= 提供テキスト =
━━━━━━━━━━━━━━━━━━━━

心が撮りたいと感じるものにレンズを向ける


妖精が許してくれた

 野付半島でエゾシカを撮影した2021年の作品「幻霧に包まれて」に続き、豊頃町の霧氷をつけたハルニレを撮影した「White fairy」も翌22年のグランプリを受賞し、大変光栄に感じています。「幻霧に包まれて」は、シャッターを切った瞬間に大きな手応えを感じ、心の中で「グランプリも夢じゃないかも」と期待する部分がありました。
 一方、豊頃町の牧草地に立つハルニレを水墨画のように撮った「White fairy」は、インスタ映えを好む人が多い現在、関心を惹く対象として成立する作品なのか自信が持てず、賞のことは全く念頭にありませんでした。それだけに受賞を知ったときの強い驚きと共に、作品を理解して頂いたことに対して深く感謝せずにはいられませんでした。

White fairy|撮影地:ハルニレの木(第5回年間グランプリ展(2022年)グランプリ作品)

 「White fairy」は12月10日朝9時に撮影したものです。豊頃町は十数年通い続けている撮影場所なので、天気予報を聞けば霧氷の有無などをほぼ正確に推定することができます。前日の予報が霧氷になる条件が揃っていることを教えてくれたので、10日早朝に現地入りしました。予想通り、ハルニレは霧氷の白い花をほどよくつけながら、霜の降りた冬枯れの草地に立っていました。
 朝焼けが褪せると空は次第に薄い雲に覆われ、影の無い白い光が周囲に満ちてきました。私は霜が降りた冬枯れの草地に身を伏せて、70-200ミリF2.8レンズを装着したSONYα7R3を地面スレスレに構え、絞り値を開放にしてシャッターを切りました。
 霜草の前ボケ効果により、地表は靄が漂う幻想的な雰囲気に変わり、画面全体がモノトーンの世界になりました。その空間に浮かび上がったのが、マイナス10℃の中、褐色の太い幹から逞しい枝を四方八方に突き出す、躍動感あふれるハルニレの姿。酷寒に耐える命の力強さを、直感で捉えた対象物の本質を描く水墨画の手法に似た表現方法で、作品を仕上げることができたと思います。
 私はこの場所を訪れてハルニレを撮影した後は必ず、感謝の気持ちを込めて「ありがとうございました」と頭を下げます。そんな私の姿をハルニレの妖精(フェアリー)がどこかで見ていて、勝手にレンズを突きつけてシャッターを切る私の無礼を許し、この写真を撮らせてくれたのだと感じています。

━━━━━━━━━━━━━━━━━━━━

= 作業内容 =
1) ハルニレの撮影を語る文章のうち、「野付半島でエゾシカを撮影した」から「と期待する部分がありました。」までの部分(両端を含む)を、「エゾシカ」を「タンチョウ」に置き換えて書き直してください。
2) ハルニレの撮影を語る文章の続きを、最後の文の次から書き進めてください。

= 記録データ =
━━━━━━━━━━━━━━━━━━━━

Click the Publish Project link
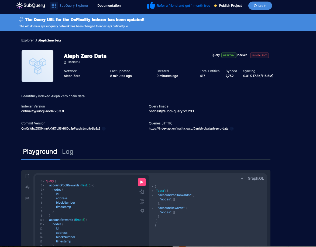 (230, 6)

━━━━━━━━━━━━━━━━━━━━

= 解答 =
1)
野付半島でタンチョウを撮影した2021年の作品「幻霧に包まれて」に続き、豊頃町の霧氷をつけたハルニレを撮影した「White fairy」も翌22年のグランプリを受賞し、大変光栄に感じています。「幻霧に包まれて」は、シャッターを切った瞬間に大きな手応えを感じ、心の中で「グランプリも夢じゃないかも」と期待する部分がありました。

2)
「銀河鉄道999」のように

 グランプリ作品がいずれも幻想的な絵画のような作品なので、その方向に進むのかと思われがちですが、私は風景、動植物、物、人、社会の営みを問わず、自分の心が「撮りたい」と感じたものに対して、レンズを素直に向け続けたいと思っています。
 そのような写真の一例として、釧路駅と標茶駅の間を走る北海道唯一のSL臨時列車「冬の釧路湿原号」を撮影した作品「Dream Train」があります。ショッピング株式会社(本社・東京)が運営するカメラ専門店「マップカメラ」主催のフォトコンテストで賞をいただいた写真です。

Dream Train|撮影地:釧路市 旭町

 冬の釧路湿原号が鉄橋を渡る姿が間近で眺められる、釧路川河川敷の一角「舟着き広場」は撮影ポイントとして全国的に有名で、シーズン中はカメラを抱えたSLファンが詰めかけ、その中に多くの観光客も混じって手を振り、列車の乗客もそれに応える心温まる風景を毎回、見ることができます。
 その様子を眺めていた私の胸に「夢列車」という言葉が浮かびました。私の世代は列車といえばSFマンガ「銀河鉄道999」を思い出します。幾両もの客車を牽引する蒸気機関車が線路から舞い上がって宇宙空間を進む姿を、真横のアングルから描いた一コマは今も瞼に焼きついています。その姿に重なる形で冬の釧路湿原号を表現したいと思いました。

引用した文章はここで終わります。